PTP Grandmaster Failover Clock-Step Slippage Playbook

Date: 2026-03-25
Category: research
Audience: low-latency execution operators with PTP/NTP-synchronized trading stacks

Why this note

Many slippage models assume timestamps are trustworthy enough to align signal, decision, and fill events.

That assumption breaks during time-sync regime transitions (PTP grandmaster failover, BMCA re-election, bad holdover, sudden NTP step correction).

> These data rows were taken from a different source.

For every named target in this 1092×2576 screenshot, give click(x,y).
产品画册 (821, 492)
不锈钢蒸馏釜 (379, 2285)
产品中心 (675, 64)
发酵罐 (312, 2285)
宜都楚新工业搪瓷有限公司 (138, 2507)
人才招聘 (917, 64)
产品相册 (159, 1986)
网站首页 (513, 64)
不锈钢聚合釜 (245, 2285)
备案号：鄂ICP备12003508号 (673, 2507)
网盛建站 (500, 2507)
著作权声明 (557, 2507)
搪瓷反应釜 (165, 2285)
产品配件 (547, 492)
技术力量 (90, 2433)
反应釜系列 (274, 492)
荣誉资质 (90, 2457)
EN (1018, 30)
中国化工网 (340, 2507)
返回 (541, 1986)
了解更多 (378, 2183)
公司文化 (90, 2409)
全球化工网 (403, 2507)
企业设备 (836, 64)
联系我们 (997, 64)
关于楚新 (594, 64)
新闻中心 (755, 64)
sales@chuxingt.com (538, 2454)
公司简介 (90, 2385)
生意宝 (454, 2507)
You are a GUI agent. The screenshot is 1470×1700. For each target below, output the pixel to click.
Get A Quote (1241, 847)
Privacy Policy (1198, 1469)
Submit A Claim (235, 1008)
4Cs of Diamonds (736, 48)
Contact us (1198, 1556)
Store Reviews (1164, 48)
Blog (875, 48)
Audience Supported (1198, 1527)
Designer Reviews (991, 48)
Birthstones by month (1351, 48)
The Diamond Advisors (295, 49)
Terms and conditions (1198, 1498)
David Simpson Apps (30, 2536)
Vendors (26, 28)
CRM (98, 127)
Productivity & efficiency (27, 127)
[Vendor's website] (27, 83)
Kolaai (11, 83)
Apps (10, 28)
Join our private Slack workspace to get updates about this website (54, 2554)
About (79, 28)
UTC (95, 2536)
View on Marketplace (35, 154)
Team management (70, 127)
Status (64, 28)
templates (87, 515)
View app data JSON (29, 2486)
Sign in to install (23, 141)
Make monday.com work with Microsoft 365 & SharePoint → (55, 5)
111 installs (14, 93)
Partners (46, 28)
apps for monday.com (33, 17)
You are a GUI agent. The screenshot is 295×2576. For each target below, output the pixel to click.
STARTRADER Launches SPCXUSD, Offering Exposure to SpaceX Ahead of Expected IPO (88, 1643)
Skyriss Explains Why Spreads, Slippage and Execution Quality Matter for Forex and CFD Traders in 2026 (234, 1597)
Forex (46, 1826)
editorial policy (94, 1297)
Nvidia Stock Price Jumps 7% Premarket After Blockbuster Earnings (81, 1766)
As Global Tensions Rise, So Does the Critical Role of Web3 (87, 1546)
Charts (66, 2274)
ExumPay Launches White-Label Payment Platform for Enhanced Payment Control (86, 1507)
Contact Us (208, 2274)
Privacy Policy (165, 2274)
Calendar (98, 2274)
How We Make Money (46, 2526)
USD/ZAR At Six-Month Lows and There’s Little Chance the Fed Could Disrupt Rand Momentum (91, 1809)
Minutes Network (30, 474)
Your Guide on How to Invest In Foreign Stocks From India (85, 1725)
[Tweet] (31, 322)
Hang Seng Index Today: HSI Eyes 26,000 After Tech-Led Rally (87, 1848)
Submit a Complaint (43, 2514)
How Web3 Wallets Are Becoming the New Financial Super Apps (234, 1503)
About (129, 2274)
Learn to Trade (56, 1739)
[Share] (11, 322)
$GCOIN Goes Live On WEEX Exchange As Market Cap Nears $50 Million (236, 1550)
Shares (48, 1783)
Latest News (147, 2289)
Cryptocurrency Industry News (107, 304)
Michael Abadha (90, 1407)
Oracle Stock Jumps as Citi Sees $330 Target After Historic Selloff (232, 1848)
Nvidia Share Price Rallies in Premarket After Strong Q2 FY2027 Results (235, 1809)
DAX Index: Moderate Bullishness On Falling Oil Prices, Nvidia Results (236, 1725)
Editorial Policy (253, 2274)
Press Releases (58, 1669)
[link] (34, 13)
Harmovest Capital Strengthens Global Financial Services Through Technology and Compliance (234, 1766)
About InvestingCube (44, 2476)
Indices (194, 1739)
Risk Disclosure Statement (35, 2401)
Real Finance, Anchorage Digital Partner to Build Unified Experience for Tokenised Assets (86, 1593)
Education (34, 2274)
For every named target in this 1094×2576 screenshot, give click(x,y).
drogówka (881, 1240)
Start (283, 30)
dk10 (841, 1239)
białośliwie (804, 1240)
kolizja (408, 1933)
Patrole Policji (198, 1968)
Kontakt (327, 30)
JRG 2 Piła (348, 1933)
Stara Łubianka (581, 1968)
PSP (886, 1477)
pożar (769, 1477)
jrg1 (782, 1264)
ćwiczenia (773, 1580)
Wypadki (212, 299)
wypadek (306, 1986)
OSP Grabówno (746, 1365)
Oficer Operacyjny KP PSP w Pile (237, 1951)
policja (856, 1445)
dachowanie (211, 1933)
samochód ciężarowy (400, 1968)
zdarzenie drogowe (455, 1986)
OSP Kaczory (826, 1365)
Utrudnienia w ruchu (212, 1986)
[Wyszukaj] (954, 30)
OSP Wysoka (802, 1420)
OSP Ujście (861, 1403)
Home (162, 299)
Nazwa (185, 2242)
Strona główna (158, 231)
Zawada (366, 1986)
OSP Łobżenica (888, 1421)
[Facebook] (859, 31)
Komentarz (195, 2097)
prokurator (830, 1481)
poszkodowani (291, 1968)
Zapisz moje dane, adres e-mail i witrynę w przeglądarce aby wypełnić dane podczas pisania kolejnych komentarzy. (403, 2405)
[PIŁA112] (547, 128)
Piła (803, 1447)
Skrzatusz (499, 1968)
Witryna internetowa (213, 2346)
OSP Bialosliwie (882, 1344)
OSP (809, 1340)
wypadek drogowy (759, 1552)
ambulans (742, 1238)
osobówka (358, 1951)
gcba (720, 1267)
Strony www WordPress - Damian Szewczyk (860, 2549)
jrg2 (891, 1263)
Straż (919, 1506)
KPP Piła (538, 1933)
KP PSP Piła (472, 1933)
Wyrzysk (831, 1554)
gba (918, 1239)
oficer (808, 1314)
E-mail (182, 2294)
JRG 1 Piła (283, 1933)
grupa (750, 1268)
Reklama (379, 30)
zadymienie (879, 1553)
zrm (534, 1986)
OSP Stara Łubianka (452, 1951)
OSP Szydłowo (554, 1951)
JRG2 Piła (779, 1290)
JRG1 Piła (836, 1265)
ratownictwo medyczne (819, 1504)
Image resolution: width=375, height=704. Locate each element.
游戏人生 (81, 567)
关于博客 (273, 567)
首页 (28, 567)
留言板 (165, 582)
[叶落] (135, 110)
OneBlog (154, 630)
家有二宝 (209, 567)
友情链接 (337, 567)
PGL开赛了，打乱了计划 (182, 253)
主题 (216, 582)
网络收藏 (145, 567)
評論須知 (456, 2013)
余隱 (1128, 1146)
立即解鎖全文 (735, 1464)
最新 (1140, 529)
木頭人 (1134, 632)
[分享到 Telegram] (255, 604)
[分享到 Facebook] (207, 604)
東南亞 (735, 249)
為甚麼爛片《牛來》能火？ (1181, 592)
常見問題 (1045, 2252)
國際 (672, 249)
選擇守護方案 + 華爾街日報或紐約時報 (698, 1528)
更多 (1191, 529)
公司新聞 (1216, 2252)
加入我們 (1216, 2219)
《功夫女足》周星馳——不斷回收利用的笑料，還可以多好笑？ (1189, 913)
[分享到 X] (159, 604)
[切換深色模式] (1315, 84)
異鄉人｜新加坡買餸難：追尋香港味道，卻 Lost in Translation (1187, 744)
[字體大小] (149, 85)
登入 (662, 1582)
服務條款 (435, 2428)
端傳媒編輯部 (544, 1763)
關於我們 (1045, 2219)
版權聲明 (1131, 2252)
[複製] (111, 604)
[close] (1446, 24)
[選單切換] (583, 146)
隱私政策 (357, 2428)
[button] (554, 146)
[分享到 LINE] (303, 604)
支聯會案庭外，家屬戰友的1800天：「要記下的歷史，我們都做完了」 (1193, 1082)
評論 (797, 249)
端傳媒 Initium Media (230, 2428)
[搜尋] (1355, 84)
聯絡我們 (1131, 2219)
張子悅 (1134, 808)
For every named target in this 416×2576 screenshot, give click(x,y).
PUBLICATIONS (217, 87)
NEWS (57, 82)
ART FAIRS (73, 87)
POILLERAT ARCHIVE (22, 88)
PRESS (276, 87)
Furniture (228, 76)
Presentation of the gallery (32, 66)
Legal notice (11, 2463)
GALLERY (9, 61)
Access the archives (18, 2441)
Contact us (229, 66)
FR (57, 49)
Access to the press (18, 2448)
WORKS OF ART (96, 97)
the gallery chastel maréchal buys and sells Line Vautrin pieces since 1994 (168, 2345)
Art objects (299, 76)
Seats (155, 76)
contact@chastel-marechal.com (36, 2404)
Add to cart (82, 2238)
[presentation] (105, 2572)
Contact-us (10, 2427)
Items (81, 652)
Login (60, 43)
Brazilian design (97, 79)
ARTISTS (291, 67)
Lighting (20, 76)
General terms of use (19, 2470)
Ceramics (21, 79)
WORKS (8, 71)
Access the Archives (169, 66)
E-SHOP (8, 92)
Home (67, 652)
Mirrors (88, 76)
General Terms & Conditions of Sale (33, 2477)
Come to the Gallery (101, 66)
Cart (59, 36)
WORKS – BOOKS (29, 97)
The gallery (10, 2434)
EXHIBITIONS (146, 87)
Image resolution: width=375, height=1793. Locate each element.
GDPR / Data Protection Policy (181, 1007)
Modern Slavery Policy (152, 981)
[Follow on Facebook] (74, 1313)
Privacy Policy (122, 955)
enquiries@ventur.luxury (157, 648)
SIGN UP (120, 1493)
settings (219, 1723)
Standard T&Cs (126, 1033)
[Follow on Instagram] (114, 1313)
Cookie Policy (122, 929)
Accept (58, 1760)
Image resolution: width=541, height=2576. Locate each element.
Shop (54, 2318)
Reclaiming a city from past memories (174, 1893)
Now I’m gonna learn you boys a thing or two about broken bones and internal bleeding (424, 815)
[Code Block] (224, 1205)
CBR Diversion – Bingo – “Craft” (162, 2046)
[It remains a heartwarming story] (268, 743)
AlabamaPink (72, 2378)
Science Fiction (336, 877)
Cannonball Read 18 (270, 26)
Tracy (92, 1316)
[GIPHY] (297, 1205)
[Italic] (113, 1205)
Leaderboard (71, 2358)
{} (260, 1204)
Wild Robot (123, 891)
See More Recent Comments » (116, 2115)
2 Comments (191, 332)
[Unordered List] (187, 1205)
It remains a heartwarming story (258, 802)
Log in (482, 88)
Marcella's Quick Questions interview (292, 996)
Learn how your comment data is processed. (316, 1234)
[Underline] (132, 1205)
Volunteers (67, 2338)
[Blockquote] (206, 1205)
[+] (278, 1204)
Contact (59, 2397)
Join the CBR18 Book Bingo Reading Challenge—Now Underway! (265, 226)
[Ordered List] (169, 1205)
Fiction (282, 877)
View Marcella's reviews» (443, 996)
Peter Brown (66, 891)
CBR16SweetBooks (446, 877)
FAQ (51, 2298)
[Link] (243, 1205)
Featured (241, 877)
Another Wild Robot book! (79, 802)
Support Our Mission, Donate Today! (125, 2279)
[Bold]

When local clocks step or rapidly slew, you can get:

causal misordering (fill appears before child send),
stale alpha acceptance (signal-age gate bypass),
broken queue/latency attribution,
and wrong emergency behavior (controller believes it is “fast” while actually blind).

This is a hidden source of tail slippage because execution policy still looks normal while time integrity is degraded.

1) Cost decomposition with time-integrity penalty

For child order decision at time (t):

[ \mathbb{E}[C_t] = \mathbb{E}[C_{exec}\mid a_t, s_t] + \lambda_\tau \cdot \mathbb{E}[C_{time}\mid z_t] ]

Where:

(C_{exec}): spread + impact + fees + opportunity cost
(z_t): time-integrity state (offset, drift, step events, source quality)
(C_{time}): excess cost from timestamp corruption (mis-gating, stale decisions, unsafe pacing)

Practical approximation:

[ C_{time} \approx p_{inv}\cdot L_{inv} + p_{stale}\cdot L_{stale} + p_{ctrl}\cdot L_{ctrl} ]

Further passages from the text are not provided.